■ REQUIRED WORK ■
Out of the material that follows, write out exactly the lines from the line with "Instruction: Click Gauteng's" to the line with "Given: Select the What happened heading", both ends included, and no others.

■ SOURCE DATA ■
*** Begin section ***

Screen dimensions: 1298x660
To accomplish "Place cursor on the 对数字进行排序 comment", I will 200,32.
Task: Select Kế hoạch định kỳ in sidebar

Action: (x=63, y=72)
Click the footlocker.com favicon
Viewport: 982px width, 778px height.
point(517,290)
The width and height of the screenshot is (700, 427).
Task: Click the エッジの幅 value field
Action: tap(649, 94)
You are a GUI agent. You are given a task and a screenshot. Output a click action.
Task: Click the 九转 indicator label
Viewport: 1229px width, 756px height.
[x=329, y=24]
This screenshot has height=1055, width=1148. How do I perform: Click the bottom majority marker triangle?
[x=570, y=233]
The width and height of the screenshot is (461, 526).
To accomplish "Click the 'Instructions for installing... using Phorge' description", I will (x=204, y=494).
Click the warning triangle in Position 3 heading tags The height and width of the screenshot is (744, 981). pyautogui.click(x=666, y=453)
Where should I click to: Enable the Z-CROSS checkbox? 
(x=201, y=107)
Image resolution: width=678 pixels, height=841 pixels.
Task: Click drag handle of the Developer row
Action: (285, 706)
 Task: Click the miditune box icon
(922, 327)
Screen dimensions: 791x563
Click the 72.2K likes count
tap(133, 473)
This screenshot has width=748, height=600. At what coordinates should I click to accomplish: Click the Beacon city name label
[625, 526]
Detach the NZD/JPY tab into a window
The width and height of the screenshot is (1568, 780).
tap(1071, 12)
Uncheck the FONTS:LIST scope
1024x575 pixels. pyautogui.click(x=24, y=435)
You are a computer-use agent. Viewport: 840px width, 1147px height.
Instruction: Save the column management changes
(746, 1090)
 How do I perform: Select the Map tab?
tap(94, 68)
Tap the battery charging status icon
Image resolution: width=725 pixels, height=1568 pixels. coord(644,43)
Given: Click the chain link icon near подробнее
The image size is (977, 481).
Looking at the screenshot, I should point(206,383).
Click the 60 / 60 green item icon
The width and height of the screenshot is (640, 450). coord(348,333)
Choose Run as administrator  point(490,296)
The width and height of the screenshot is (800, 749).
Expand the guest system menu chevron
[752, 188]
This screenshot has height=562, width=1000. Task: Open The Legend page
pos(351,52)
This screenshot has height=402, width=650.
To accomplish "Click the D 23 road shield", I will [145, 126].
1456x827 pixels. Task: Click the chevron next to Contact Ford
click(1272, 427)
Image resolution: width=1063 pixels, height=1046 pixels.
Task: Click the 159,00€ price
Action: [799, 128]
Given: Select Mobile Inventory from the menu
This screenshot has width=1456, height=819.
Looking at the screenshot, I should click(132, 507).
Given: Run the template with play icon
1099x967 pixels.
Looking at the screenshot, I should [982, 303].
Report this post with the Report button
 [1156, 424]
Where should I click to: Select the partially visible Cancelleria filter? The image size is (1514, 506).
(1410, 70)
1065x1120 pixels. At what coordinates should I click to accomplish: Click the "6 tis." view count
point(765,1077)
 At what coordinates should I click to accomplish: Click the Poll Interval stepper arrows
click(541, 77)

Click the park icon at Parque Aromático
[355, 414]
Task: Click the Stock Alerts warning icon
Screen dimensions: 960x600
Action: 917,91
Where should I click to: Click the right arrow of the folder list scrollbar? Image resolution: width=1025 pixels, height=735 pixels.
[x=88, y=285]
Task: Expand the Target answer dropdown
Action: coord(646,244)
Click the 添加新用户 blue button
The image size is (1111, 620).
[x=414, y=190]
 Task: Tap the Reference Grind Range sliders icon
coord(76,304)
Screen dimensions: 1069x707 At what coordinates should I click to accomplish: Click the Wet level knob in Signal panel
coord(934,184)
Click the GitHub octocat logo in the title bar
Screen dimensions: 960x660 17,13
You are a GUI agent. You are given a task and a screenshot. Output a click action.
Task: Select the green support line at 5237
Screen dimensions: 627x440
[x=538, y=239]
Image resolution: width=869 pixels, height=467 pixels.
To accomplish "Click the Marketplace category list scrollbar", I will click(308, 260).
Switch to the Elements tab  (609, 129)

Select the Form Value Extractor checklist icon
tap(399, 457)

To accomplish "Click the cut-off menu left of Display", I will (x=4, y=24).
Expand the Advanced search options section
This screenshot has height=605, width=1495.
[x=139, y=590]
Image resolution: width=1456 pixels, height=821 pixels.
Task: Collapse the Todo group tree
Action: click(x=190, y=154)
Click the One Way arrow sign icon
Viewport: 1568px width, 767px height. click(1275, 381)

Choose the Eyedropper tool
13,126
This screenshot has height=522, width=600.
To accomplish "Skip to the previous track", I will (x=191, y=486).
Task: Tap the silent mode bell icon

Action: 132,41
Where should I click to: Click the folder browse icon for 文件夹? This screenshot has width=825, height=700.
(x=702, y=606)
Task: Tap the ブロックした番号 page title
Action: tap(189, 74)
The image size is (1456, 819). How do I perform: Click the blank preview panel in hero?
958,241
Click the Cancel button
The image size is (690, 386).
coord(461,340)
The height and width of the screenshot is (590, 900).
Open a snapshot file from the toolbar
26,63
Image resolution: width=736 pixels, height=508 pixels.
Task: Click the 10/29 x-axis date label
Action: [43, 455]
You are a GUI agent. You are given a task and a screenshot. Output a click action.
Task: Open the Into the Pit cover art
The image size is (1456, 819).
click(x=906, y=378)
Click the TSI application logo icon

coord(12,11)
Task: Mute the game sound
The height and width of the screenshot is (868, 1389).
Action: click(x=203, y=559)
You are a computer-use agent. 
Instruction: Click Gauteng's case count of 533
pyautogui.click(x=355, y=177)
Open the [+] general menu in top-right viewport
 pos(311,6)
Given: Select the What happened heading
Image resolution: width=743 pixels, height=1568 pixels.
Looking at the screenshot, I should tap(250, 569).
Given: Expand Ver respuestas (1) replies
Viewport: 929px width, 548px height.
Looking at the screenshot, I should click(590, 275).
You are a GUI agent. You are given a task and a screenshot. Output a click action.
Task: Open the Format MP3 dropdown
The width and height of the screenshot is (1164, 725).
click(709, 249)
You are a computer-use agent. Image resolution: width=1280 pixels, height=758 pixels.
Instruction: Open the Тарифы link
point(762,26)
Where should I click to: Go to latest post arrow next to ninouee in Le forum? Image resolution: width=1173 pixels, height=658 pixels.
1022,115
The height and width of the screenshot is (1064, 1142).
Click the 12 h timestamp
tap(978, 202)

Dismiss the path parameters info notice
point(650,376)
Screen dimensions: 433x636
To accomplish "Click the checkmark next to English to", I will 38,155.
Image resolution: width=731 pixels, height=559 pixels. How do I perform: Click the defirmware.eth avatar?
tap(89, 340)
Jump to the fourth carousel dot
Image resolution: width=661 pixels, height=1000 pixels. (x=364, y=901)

*** End section ***

■ OUTPUT ■
Instruction: Click Gauteng's case count of 533
pyautogui.click(x=355, y=177)
Open the [+] general menu in top-right viewport
 pos(311,6)
Given: Select the What happened heading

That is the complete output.